AVAILABLE DATA:
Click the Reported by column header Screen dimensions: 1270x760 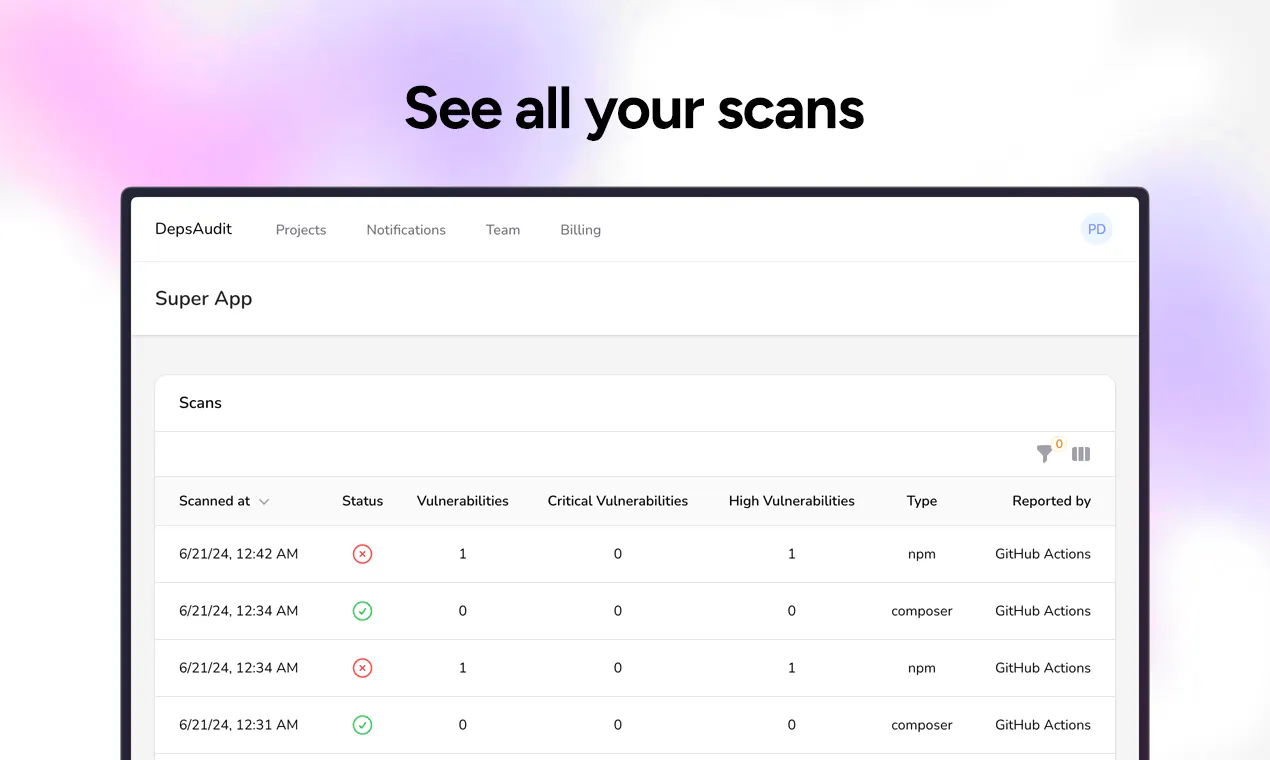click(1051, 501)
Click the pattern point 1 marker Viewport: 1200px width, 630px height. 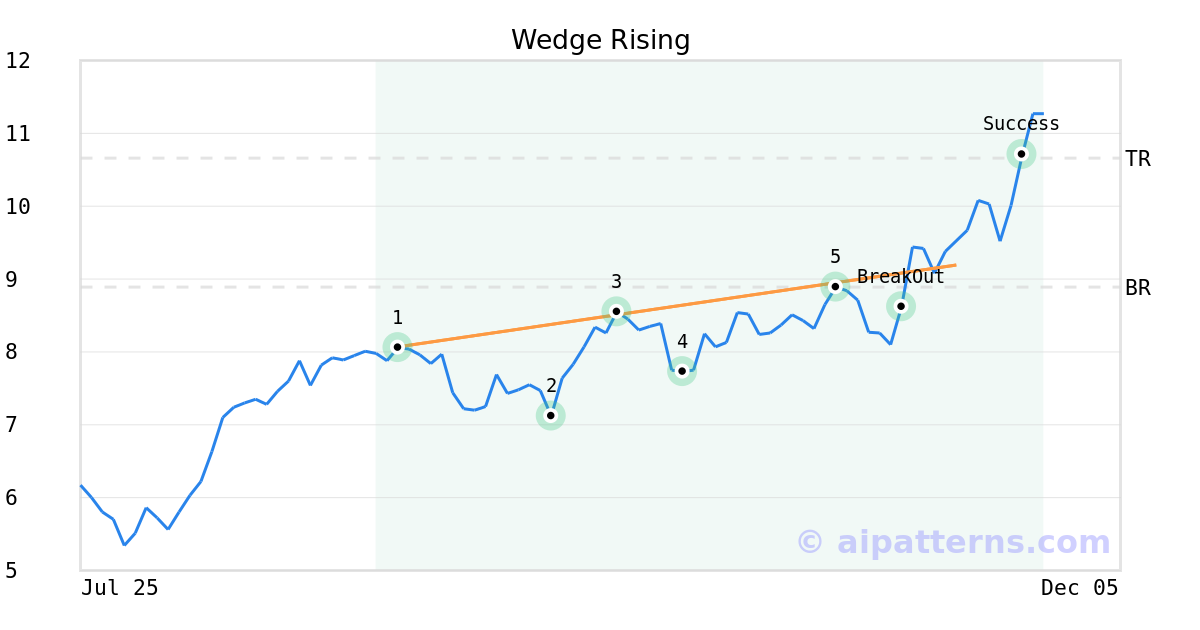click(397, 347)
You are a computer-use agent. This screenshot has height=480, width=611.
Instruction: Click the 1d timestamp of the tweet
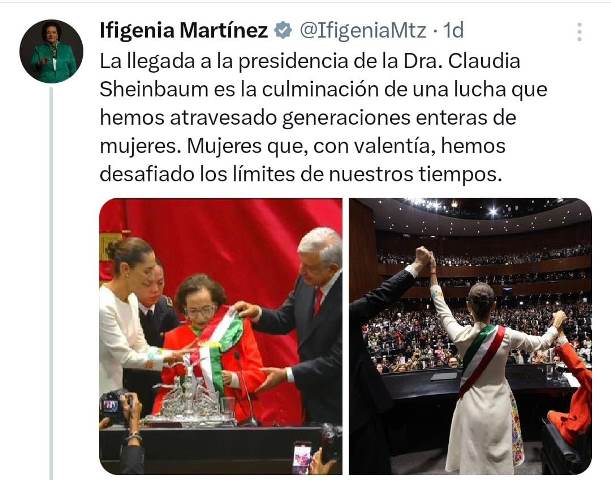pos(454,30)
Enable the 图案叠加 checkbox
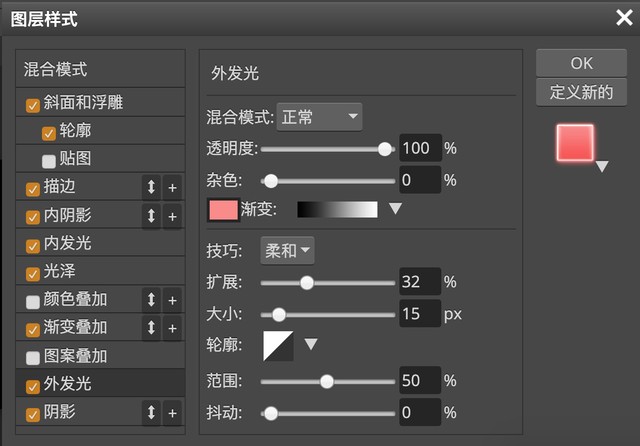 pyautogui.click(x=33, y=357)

WORK TO BE COMPLETED: Take the line containing "Instruction: Click the" and every line after it through the end of the data, and write them out exactly, with no pictures.

ANSWER TO THIS EXERCISE:
Instruction: Click the 1d timestamp of the tweet
pos(454,30)
Enable the 图案叠加 checkbox
 pyautogui.click(x=33, y=357)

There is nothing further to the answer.